Problem to solve:
Identify every line in the records below that contains the word "range", and reproduce each one.
== Records for this exercise
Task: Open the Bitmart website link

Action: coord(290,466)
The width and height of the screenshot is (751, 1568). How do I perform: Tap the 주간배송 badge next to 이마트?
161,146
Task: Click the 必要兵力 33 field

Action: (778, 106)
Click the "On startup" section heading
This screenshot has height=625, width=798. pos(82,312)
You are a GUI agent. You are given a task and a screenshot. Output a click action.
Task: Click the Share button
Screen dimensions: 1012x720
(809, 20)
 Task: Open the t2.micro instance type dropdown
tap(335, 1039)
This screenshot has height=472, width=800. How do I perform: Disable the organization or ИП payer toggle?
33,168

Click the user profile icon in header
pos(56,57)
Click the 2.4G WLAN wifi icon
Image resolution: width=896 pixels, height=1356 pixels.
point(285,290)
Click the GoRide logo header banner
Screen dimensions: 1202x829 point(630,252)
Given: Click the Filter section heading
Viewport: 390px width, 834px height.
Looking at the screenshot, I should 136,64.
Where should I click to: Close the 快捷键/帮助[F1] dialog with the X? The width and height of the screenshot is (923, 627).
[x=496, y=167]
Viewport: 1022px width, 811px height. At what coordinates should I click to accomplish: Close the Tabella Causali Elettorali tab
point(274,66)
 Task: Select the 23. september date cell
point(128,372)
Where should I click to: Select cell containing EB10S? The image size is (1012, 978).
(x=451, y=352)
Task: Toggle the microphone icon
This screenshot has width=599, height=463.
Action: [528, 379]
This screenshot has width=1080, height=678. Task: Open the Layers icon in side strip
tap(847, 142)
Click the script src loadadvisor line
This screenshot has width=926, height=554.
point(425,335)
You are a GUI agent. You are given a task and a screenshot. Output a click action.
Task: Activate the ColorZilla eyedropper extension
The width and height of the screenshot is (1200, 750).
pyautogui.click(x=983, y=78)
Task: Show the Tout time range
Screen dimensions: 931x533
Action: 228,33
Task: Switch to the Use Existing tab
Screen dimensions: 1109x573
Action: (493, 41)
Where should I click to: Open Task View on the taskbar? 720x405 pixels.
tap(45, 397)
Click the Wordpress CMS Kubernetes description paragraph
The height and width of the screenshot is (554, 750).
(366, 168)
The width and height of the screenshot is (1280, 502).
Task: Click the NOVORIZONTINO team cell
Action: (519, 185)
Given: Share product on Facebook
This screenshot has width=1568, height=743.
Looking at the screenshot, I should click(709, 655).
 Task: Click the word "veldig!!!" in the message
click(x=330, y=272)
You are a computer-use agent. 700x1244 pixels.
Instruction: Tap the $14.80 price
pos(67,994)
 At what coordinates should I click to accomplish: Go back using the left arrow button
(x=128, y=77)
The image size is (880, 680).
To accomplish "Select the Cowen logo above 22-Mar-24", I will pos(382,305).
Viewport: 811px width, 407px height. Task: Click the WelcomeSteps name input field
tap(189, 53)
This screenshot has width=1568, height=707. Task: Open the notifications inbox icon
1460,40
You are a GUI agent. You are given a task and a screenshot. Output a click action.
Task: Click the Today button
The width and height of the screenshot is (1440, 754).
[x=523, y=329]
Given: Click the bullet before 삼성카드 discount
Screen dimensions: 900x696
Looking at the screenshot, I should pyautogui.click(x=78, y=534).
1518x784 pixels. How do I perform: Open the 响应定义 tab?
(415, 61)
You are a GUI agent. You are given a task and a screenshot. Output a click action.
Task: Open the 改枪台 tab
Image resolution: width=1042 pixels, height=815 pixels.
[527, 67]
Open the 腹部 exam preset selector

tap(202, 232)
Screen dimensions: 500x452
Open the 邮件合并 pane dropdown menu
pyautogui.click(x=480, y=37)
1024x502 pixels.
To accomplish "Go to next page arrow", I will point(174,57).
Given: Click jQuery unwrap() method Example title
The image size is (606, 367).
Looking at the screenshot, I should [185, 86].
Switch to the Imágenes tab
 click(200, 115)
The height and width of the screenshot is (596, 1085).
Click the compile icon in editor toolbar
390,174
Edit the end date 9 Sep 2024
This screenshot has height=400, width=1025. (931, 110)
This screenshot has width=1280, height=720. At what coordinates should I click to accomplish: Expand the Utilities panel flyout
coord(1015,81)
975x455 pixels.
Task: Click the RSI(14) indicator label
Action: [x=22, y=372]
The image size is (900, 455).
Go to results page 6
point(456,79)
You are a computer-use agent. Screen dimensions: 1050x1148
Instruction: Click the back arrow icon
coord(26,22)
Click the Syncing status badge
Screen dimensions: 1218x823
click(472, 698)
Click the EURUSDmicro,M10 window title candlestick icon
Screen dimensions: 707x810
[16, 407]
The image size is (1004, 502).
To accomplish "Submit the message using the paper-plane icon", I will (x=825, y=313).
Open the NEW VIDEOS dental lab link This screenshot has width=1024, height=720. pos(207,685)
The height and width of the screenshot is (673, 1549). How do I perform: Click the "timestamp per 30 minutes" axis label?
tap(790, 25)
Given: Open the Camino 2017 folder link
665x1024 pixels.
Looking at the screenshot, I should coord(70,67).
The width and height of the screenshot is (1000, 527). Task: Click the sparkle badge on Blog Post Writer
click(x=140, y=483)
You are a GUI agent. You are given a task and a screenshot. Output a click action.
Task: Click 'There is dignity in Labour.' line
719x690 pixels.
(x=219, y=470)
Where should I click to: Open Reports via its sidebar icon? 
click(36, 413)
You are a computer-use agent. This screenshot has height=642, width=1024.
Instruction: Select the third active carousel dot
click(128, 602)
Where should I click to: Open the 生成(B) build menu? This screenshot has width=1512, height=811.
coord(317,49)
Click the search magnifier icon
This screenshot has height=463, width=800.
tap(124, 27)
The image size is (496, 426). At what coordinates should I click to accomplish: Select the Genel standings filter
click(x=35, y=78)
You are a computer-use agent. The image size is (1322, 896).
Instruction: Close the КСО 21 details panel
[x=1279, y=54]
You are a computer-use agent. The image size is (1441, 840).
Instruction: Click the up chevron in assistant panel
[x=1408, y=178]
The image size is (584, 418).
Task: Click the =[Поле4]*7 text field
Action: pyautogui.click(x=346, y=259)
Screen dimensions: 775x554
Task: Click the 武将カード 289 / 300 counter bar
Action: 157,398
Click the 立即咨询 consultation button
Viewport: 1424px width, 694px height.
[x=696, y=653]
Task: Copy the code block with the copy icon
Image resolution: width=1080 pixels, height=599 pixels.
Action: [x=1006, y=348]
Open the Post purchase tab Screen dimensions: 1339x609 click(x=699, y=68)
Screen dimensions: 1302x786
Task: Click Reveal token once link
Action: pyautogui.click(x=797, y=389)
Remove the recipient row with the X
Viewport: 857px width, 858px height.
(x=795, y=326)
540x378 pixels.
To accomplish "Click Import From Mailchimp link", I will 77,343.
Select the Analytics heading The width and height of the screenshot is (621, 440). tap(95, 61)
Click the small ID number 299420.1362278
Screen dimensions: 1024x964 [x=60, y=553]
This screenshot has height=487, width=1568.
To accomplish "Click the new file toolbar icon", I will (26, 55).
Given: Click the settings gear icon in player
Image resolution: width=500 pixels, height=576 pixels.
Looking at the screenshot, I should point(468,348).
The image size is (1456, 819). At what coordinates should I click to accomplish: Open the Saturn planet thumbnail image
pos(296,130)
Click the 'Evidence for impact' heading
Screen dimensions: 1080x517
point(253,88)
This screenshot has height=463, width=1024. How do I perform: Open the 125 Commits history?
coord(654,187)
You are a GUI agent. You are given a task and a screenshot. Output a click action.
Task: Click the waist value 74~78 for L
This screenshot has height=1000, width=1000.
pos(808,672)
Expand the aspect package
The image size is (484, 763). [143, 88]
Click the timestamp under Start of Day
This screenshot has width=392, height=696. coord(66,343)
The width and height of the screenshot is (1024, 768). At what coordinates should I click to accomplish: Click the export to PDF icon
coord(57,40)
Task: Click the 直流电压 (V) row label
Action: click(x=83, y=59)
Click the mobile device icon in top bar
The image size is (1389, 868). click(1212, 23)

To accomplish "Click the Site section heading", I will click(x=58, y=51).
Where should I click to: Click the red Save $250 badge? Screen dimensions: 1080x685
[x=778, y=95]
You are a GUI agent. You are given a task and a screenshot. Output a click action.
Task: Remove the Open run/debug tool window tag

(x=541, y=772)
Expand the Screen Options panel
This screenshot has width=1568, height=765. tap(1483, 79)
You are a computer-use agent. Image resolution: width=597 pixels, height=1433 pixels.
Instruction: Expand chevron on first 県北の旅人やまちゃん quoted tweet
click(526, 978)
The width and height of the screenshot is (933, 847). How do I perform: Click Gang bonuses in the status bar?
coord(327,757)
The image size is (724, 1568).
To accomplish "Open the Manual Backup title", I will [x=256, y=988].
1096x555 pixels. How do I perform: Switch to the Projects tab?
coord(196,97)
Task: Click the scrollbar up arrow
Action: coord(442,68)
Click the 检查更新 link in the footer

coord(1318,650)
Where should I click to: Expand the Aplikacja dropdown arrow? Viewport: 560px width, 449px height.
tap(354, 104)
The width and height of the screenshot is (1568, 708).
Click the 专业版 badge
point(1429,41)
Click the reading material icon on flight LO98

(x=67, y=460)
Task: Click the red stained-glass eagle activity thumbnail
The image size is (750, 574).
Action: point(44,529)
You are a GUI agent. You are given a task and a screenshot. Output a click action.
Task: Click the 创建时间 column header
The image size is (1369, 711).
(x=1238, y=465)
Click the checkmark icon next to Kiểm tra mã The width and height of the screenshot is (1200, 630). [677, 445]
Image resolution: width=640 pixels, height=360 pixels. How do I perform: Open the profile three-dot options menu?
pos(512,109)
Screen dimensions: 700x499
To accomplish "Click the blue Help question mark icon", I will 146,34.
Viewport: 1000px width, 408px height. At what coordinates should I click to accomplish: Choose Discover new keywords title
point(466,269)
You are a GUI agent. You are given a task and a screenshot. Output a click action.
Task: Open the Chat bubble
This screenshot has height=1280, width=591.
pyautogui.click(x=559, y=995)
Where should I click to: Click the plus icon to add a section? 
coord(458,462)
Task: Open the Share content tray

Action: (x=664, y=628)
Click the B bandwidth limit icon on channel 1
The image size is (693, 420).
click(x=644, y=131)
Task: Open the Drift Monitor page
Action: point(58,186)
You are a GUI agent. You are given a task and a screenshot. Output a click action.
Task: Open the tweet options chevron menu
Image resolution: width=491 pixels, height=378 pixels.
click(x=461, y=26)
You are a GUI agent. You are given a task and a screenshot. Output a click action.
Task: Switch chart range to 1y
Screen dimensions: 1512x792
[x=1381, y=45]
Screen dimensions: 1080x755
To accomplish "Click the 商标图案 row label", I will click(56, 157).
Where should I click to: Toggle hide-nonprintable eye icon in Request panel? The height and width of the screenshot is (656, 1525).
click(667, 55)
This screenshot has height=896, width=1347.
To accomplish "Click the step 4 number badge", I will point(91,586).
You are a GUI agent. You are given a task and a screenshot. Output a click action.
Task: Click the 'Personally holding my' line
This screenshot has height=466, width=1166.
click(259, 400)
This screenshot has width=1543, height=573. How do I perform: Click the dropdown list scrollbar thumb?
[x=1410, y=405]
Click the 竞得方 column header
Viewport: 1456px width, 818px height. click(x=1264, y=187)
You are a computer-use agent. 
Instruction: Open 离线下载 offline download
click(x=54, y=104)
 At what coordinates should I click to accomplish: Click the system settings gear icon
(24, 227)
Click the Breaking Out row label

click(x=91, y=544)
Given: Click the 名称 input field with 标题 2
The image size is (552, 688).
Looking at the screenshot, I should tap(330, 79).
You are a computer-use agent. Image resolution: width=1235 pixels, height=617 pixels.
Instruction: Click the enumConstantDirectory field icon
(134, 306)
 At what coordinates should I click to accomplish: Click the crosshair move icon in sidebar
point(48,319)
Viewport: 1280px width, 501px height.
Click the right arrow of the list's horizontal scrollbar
====
Response to this task:
Task: Show the Tout time range
Task: Switch chart range to 1y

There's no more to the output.